- [Task goal]: The lines below that include "field" are to be found and copied.

- [Dataset excerpts]:

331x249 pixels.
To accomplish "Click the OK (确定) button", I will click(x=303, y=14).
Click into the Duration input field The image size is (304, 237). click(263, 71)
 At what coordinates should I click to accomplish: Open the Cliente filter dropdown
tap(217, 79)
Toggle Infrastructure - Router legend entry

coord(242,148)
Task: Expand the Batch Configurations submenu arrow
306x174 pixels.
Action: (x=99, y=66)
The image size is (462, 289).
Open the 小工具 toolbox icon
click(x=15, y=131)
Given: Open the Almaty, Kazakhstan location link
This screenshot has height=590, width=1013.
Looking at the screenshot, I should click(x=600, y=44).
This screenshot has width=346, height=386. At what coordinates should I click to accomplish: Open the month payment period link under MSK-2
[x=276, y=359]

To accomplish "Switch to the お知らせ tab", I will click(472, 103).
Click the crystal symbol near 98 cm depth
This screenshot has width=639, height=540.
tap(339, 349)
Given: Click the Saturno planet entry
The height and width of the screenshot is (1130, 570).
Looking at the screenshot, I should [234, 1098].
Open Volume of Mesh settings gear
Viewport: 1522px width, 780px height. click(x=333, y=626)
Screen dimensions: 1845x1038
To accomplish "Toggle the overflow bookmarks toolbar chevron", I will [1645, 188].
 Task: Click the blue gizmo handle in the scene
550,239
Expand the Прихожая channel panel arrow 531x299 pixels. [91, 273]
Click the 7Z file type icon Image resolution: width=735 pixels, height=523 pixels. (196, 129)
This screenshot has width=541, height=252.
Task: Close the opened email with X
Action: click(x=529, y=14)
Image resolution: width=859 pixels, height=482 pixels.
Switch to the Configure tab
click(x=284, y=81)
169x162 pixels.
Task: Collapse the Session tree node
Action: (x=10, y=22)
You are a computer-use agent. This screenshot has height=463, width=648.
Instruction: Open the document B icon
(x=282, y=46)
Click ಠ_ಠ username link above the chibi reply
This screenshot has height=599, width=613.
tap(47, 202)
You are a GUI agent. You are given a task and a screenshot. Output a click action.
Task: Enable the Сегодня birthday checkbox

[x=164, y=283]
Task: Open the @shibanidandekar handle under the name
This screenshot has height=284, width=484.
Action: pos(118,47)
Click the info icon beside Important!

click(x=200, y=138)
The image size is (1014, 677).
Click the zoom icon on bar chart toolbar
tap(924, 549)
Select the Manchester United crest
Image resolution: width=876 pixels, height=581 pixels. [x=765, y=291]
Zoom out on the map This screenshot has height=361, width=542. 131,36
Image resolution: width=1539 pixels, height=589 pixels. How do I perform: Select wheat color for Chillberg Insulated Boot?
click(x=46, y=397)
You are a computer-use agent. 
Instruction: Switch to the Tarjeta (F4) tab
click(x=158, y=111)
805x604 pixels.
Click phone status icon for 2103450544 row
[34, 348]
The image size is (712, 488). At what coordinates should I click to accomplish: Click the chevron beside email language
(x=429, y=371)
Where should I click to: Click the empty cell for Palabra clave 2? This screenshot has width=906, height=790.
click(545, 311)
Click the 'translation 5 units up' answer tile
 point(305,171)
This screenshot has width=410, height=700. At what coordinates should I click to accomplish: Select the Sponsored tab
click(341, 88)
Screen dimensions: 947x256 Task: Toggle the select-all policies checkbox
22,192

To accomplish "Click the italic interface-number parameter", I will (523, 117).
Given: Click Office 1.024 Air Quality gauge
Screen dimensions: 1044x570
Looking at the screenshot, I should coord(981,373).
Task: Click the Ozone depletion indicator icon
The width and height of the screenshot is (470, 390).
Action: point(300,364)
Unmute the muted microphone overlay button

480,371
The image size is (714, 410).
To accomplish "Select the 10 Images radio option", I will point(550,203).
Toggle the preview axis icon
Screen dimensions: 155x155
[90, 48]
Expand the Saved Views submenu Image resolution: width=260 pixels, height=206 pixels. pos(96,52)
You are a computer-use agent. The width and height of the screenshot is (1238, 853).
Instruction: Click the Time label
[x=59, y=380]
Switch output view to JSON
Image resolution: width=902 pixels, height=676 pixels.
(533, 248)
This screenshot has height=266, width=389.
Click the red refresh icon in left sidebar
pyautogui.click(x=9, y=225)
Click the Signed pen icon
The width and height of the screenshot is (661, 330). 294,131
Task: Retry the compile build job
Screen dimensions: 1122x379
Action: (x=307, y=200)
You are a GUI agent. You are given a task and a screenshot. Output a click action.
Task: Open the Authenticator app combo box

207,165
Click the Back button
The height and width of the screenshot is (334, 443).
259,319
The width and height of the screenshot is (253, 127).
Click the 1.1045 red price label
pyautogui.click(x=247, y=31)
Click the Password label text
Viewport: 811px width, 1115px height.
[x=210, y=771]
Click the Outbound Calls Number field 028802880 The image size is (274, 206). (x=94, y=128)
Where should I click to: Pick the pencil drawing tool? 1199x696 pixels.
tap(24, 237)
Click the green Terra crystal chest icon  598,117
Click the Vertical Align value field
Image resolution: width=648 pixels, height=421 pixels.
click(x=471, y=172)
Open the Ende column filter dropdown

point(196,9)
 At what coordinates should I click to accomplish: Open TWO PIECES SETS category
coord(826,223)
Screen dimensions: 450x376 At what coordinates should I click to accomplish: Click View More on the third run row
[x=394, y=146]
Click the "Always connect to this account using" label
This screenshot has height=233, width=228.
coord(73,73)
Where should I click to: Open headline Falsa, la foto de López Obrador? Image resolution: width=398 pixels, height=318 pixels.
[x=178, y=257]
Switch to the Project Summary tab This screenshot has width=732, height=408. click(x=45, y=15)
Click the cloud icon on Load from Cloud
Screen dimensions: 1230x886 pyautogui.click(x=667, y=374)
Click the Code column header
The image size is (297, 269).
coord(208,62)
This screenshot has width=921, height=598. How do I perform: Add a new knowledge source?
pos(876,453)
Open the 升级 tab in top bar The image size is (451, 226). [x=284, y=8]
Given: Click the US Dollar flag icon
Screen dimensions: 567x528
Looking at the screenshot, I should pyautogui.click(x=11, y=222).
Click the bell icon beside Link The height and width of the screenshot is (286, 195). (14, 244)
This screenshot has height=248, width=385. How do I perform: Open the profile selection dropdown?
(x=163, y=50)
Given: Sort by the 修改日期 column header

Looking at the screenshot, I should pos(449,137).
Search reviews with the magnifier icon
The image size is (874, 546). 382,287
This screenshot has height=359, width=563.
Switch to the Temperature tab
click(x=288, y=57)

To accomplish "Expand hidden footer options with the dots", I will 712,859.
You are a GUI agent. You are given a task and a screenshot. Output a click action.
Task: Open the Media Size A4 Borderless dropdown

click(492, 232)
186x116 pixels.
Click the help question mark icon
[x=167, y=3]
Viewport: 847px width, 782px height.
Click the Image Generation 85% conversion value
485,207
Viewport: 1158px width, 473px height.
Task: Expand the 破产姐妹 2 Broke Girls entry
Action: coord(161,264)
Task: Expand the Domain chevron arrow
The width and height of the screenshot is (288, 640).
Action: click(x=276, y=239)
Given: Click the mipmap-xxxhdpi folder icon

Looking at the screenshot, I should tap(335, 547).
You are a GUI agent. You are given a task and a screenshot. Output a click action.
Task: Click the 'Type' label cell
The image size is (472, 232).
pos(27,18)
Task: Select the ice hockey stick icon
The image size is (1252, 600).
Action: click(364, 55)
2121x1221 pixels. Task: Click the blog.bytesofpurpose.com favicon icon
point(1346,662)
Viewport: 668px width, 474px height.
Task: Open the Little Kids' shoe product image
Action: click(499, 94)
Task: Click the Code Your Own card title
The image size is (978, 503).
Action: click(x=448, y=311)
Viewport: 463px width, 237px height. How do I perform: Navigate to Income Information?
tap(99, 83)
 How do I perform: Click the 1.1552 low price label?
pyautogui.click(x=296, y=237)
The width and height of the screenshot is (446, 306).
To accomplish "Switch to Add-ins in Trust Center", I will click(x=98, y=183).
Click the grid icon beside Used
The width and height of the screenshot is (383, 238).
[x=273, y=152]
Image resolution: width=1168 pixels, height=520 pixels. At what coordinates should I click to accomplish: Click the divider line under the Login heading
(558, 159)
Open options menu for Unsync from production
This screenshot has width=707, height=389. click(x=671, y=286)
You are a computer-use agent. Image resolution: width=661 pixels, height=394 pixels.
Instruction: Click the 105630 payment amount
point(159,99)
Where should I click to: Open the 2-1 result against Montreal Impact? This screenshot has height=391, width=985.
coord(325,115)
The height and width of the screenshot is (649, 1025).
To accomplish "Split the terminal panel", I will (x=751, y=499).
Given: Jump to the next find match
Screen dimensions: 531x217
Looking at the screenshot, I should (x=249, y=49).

- [Answer to this problem]:
Click into the Duration input field The image size is (304, 237). click(263, 71)
Click the Outbound Calls Number field 028802880 The image size is (274, 206). (x=94, y=128)
Click the Vertical Align value field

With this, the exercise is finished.